10 февраля. Улучшения в состоянии здоровья Наполеона не наблюдается. Беседовал с ним о браке принцессы Елизаветы с принцем Гессен-Гомбургским. Наполеон высказал мнение, что английская королевская семья «деградирует, связываясь кровными узами с принцами мелких, незначительных немецких герцогств. Таким принцам я бы не присвоил внеочередного звания лейтенанта. Когда в 1805 году я двинулся на Ульм, то проходил со своей армией через Штутгарт, где встретился с вашей королевской принцессой, королевой Вюртемберга[62]
, с которой я провёл несколько бесед и остался ею очень доволен. Вскоре у неё вообще исчезли какие-либо предубеждения, которые она ранее питала против меня. Я имел удовольствие заступиться за неё, когда её муж, настоящее животное, хотя и не без способностей, грубо обращался с ней. Она была мне весьма благодарна за мой поступок. Уже потом она активно способствовала браку между моим братом Жеромом и принцессой Катериной, дочерью короля, её бывшего мужа».16 февраля. Приехав в Джеймстаун, я навестил г-на Барбера с корабля «Кембридж». Г-н Барбер открыл в городе собственную лавку. В разговоре со мной он спросил меня, понравились ли Бонапарту портреты. Не поняв его вопроса, я попросил его объяснить мне, что он имеет в виду. Г-н Барбер ответил мне, что, конечно, я должен знать, на что он намекает. В ходе последовавшего разговора он сообщил мне, что привёз с собой для продажи две гравюры молодого Наполеона. Он считал, что гравюры понравятся французам и будут способствовать тому, что они станут постоянной клиентурой его лавки. Приехав на остров, он упомянул в разговоре с жителями острова об этих гравюрах. Но вскоре обе гравюры были отобраны у него губернатором и сэром Томасом Ридом. Сэр Хадсон Лоу заявил, что ему доставит удовольствие отправить эти вещи Бонапарту. Г-н Барбер был очень удивлён и расстроен, когда он узнал от меня, что гравюры так и не попали в Лонгвуд[63]
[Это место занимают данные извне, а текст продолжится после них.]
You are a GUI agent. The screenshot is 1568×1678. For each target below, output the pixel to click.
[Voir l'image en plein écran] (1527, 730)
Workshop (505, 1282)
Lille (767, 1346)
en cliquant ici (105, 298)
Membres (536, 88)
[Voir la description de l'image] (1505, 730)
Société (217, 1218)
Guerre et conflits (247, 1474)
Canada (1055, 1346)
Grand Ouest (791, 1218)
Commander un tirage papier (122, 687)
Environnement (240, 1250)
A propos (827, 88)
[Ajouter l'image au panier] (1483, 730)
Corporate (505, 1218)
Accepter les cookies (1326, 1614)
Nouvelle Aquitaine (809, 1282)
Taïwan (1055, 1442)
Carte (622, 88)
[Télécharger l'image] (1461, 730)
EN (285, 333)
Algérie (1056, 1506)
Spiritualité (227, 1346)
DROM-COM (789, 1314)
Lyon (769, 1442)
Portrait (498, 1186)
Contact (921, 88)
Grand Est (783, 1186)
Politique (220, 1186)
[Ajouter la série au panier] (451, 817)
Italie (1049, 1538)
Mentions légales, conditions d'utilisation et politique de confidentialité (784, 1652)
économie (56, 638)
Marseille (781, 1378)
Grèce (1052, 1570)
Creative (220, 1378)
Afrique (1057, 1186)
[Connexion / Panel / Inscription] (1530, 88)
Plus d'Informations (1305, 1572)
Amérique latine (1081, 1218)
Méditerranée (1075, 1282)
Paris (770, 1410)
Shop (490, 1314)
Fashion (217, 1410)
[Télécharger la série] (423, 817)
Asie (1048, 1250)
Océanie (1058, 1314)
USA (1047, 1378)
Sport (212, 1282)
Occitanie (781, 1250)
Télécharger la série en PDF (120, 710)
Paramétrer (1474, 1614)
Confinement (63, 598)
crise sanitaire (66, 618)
.17 февраля. Отправился в «Колониальный дом». Губернатор задал мне несколько вопросов о состоянии здоровья Наполеона, а также о самочувствии генерала Гурго. Затем губернатор спросил меня, выполнил ли я его пожелание, высказанное им 21-го числа, о том, чтобы я показал капитану Блэкни письмо, в котором упоминается имя лорда Ливерпуля. Я ответил, что, поскольку он оставил за мной право выбора показывать это письмо или нет, я предпочёл последнее, считая, что всё это дело произошло слишком давно. Кроме того, в то время, когда я предлагал показать ему это письмо, он отклонил моё предложение. Я также напомнил губернатору, что тогда он рассматривал моё предложение показать это письмо как личное оскорбление ему (губернатору).
Для меня было очень важно вести себя осторожно, и поскольку я не знал, почему именно теперь от меня требуется, чтобы я показал это письмо, то я решил этого не делать. Его превосходительство остался недоволен моим ответом и принялся бранить меня в своей обычной манере, заявив, что «я постоянно оскорбляю его как губернатора». Я ответил, что в мои намерения никогда не входили попытки оскорблять его словами и поступками, и что я очень сожалею, если мои слова воспринимаются как оскорбление, что совершенно чуждо моим намерениям.
После моих слов сэр Хадсон Лоу встал с кресла и, устремив на меня грозный взгляд, спросил: «Сэр, поклянитесь своей честью и ответьте мне, говорили ли вы с Наполеоном Бонапартом на протяжении последнего месяца о чем-либо, помимо проблем, связанных с медициной?» Я ответил, «что, возможно, мы о чём-то и говорили, но эти беседы не представляли никакого интереса!» — «Я не позволяю вам, сэр, судить о том, представляли ваши беседы интерес или нет. Вам не разрешается беседовать о чем-либо с Наполеоном Бонапартом, кроме бесед на медицинские темы, да и то только тогда, когда вас вызывают к нему в связи с его болезнью. Разговаривали ли вы с кем-либо из его окружения?» — «Конечно, сэр, разговаривал».
Не ожидая моих объяснений по поводу того, разговаривал ли я с лицами из окружения Наполеона на медицинские или другие темы, губернатор, буквально взорвавшись, заявил мне: «Вам не разрешается, сэр, ни о чем говорить с кем-либо из лиц окружения Наполеона, которым предписаны те же ограничения, что и самому ему, за исключением проблем, связанных с медициной, и только тогда, когда вас вызовут к больному. Закончив беседу с больным, вам следует немедленно покинуть его. Вам возбраняется находиться среди них, если только вас не вызовут в связи с возникшей медицинской проблемой. Беседовали ли вы с кем-нибудь из них о чём-либо, помимо медицинских тем?»